Denied Claims: 6 Common Reasons and How to Solve Them

Denied Claims ASC

Denied claims are a double-whammy: they negatively impact your surgical center’s cash flow, and they also add to your overhead costs because it takes plenty of staff time to correct and resubmit the claims.

During her session at the American Academy of Professional Coders’ HealthCon 2017 meeting, Maggie Fortin, CPC, CPC-H, CHC, taked denials strategy. She outlined some common reasons for denied claims, where they happen, and how to begin to stop them at your facility. This list isn’t exhaustive, but it’s a great place to start. Remember, carriers are sneaky and will suddenly find new reasons to deny your ASC’s claims.

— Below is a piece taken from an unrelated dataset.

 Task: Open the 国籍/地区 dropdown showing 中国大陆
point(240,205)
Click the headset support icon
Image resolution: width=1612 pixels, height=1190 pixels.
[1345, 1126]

6 Reasons for Denied Claims at Your ASC. Plus, How to Fix Them.

Reason #1

Claim hasn’t identified the correct payer that’s liable for the services—Worker’s comp or Medicare secondary payer, for example.

Look for: Reason code 22.
Look at: Patient Access and Registration.

Reason #2

There is an E/M service reported along with a procedure, but no modifier 25 is reported.

Look for: Reason code 4.
Look at: HIM/coding.

Tip: “Look at the the chargemaster or charge capture processes,” suggests Sarah L. Goodman, MBA, CHCAF, COC, CCP, FCS. “Sometimes modifiers are hard-coded in the CDM and/or appended/selected by ancillary department staff,” Goodman adds.

Reason #3

Claim is missing information—for example, an EPO claim might be missing value codes 48 or 49.

Look for: Reason code 16.
Look at: HIM/coding. You might also check Patient Financial Services, says Goodman. Sometimes missing codes may originate from incorrect file maintenance.

Reason #4

Claim has been denied because of another service or procedure performed on the same date.

Look for: Reason code 236.
Look at: HIM/coding, NCCI edits.

Look Out: If you bill two services together that shouldn’t be due to frequency, the payer won’t just deny one and pay the other. Both services will usually be denied, and you’ll need to resubmit just one.

Reason #5

Diagnosis reported did not meet LCD/NCD guidelines.

Look for: Reason Code 50
Look at: Clinical documentation and/or HIM/coding. Correcting diagnosis-related denials may mean educating your physicians—another place where top-notch communication skills will come in handy.

Reason #6

Duplicate billing.

Look for: Reason code 18.
Look at: Patient Financial Services. Billing system may be failing to detect duplicate claims.